The most controversial Baseball Hall of Fame vote in recent history ended in a predictable result Wednesday.
For the first time since 1996, the Baseball Writers’ Association of America elected no players to Cooperstown.
Among those denied entrance was a player possessing undoubtedly the greatest offensive statistics in history for his position. A perennial National League All-Star during the 1990s, the only achievement missing from his baseball resume is a World Series title.
No, I’m not talking about Barry Bonds, although he certainly fits the above description. The player in question, for me, is Mike Piazza.
With a .308 average, 427 home runs and 1,335 RBIs, Piazza is the greatest offensive catcher in baseball history, yet received only 57.8 percent of the vote, far short of the 75 percent required for entry into Cooperstown.
For many, the next few Hall of Fame votes will be about Bonds, Roger Clemens, Rafael Palmeiro and Mark McGwire, all-time greats from the “Steroid Era” who were connected to performance-enhancing drugs.
In my mind, they will say more about what the voters have decided about their contemporaries – those who are apparently being punished only because they played during the same drug-infused era and are merely suspected of steroid use.
Piazza and former Houston Astros first baseman Jeff Bagwell are obvious Hall of Famers. Their numbers put each of them among the all-time greats at their position. But because they played during a period of 20-plus years where baseball failed to deal with the problem of performance-enhancing drugs, enough writers decided they weren’t worthy of entry into Cooperstown.
Neither of them were named in the famed Mitchell Report in 2007. And neither of them failed a drug test. Take it for what it’s worth, but neither was named in any of Jose Canseco’s books. There has only been suspicion.
This isn’t to say that Piazza and Bagwell were definitively drug-free. More than likely we will never know exactly which players used steroids and the extent to which drugs were rampant during the Steroid Era.
But how can some voters claim to be consistent and fair if, in future years, they vote for other players from the same era in similar situations. Greg Maddux, Frank Thomas, Mike Mussina and Tom Glavine are all players who are perceived to have good chances of getting into the Hall of Fame in 2014 because they have never been suspected of steroid use.

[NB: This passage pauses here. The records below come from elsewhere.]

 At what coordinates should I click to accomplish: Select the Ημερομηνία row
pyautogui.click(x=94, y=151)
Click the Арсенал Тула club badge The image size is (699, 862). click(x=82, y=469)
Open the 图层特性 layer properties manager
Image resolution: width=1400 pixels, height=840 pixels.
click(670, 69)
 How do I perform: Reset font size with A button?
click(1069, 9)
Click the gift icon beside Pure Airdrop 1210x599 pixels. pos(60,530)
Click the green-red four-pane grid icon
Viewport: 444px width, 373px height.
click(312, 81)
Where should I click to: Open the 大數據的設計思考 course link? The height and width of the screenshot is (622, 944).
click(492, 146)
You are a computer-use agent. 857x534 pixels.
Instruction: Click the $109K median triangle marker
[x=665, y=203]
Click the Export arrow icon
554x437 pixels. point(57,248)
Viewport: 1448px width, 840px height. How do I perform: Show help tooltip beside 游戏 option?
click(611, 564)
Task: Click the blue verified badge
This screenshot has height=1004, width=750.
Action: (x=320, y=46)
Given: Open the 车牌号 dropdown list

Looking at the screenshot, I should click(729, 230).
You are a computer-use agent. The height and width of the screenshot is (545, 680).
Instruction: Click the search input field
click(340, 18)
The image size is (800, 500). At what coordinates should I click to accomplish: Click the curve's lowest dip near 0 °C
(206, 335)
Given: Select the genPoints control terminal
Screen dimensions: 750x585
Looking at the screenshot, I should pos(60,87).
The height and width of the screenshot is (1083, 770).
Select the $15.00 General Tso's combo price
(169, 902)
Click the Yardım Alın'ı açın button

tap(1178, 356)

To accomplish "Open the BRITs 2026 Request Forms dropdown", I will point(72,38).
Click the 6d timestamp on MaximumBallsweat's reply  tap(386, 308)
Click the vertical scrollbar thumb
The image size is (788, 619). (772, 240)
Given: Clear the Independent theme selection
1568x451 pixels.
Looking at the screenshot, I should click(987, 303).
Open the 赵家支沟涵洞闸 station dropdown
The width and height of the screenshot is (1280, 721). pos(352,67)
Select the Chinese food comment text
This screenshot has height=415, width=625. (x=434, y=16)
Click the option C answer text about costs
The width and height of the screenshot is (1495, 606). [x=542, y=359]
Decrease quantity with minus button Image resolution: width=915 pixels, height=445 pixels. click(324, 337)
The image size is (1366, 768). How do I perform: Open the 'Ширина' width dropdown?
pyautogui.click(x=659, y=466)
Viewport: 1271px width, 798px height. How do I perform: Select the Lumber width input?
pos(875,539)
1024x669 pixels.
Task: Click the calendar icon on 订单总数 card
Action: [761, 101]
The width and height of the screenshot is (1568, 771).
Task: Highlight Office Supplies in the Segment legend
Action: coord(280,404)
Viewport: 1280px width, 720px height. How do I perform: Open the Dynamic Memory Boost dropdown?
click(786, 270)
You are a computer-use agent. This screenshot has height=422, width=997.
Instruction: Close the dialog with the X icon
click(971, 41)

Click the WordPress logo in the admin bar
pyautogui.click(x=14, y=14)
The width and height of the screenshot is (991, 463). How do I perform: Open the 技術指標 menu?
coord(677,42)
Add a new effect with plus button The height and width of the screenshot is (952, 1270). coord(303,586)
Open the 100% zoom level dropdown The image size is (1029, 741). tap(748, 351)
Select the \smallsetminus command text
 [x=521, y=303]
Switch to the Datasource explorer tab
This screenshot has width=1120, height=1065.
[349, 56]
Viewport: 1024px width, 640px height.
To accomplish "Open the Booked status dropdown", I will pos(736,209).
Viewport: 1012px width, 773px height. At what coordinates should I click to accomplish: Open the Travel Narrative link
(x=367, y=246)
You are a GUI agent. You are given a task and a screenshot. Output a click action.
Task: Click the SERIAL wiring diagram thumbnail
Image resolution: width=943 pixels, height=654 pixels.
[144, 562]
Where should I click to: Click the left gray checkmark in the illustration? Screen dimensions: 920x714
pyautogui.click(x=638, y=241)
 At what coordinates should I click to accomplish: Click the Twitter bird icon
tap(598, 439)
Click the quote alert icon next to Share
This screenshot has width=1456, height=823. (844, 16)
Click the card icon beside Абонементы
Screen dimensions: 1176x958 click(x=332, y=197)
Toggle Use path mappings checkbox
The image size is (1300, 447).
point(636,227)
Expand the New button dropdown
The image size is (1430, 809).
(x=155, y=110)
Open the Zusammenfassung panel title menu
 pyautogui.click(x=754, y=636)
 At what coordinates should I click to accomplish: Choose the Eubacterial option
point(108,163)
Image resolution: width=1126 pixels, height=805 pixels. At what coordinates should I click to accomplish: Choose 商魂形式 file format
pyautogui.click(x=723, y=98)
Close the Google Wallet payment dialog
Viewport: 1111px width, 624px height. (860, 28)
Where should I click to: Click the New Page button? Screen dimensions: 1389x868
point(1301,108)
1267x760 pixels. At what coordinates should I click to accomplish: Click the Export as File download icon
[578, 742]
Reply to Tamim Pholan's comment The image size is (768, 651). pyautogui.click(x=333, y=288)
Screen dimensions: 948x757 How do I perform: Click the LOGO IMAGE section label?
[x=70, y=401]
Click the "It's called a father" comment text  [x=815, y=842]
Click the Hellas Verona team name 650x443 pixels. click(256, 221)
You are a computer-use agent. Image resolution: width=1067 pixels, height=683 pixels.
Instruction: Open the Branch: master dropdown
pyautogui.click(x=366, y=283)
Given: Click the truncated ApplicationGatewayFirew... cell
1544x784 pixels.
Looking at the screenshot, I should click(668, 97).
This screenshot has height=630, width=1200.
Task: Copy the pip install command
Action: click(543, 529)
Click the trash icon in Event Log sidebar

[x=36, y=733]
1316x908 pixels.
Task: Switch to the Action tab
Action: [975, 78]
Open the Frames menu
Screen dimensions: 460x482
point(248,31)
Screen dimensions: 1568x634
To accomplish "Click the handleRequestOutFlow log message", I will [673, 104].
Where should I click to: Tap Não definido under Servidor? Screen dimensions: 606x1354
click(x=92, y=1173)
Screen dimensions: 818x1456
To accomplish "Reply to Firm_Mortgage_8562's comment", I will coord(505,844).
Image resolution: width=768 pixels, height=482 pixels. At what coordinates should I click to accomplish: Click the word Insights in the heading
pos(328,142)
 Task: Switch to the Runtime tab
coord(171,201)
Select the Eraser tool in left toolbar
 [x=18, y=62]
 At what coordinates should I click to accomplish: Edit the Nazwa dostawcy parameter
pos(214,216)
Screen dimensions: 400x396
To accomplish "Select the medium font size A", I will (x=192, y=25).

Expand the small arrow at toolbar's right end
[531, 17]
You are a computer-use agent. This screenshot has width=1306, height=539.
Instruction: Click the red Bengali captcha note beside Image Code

How do Bagwell and Frank Thomas compare? According to baseball-reference.com, Bagwell is the No. 1 most similar player to the Big Hurt in baseball history. The two have almost identical career batting averages, runs scored, doubles and slugging percentages. They even won MVP awards in the same season (1994).
Yet because Bagwell is perceived as a potential steroid user, Thomas will likely be the only one of the two heading to Cooperstown next year.
The issue of how voters handle the legacies of all players from the 1990s and early 2000s is not going away anytime soon. The voters have two choices. Consider every player in the era and vote off their numbers, or vote for nobody at all. But arbitrarily deciding which players did or did not use steroids should not be an option.